══ MATERIALS PROVIDED ══

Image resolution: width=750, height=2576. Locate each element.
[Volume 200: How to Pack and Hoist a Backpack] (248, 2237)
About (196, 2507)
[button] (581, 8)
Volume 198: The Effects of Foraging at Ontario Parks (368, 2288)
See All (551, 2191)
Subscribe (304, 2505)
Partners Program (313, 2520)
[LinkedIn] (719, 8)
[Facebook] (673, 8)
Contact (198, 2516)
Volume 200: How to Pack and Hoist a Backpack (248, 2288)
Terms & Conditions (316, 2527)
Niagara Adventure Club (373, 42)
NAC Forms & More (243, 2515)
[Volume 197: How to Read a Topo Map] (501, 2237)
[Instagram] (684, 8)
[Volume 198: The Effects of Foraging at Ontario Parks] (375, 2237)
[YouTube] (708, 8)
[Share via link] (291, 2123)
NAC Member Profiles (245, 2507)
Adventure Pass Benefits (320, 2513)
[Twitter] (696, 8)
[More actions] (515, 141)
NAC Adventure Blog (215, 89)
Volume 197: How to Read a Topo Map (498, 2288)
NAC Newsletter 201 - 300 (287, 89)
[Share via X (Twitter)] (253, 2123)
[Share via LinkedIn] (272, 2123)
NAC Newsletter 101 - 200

═══

ASSIGNMENT:
In the entries above, take the line containing "Volume 200: How to Pack and Hoist a Backpack (248, 2288)" and each later line through the last, and repeat them exactly. Output nothing else.

EXERCISE ANSWER:
Volume 200: How to Pack and Hoist a Backpack (248, 2288)
Terms & Conditions (316, 2527)
Niagara Adventure Club (373, 42)
NAC Forms & More (243, 2515)
[Volume 197: How to Read a Topo Map] (501, 2237)
[Instagram] (684, 8)
[Volume 198: The Effects of Foraging at Ontario Parks] (375, 2237)
[YouTube] (708, 8)
[Share via link] (291, 2123)
NAC Member Profiles (245, 2507)
Adventure Pass Benefits (320, 2513)
[Twitter] (696, 8)
[More actions] (515, 141)
NAC Adventure Blog (215, 89)
Volume 197: How to Read a Topo Map (498, 2288)
NAC Newsletter 201 - 300 (287, 89)
[Share via X (Twitter)] (253, 2123)
[Share via LinkedIn] (272, 2123)
NAC Newsletter 101 - 200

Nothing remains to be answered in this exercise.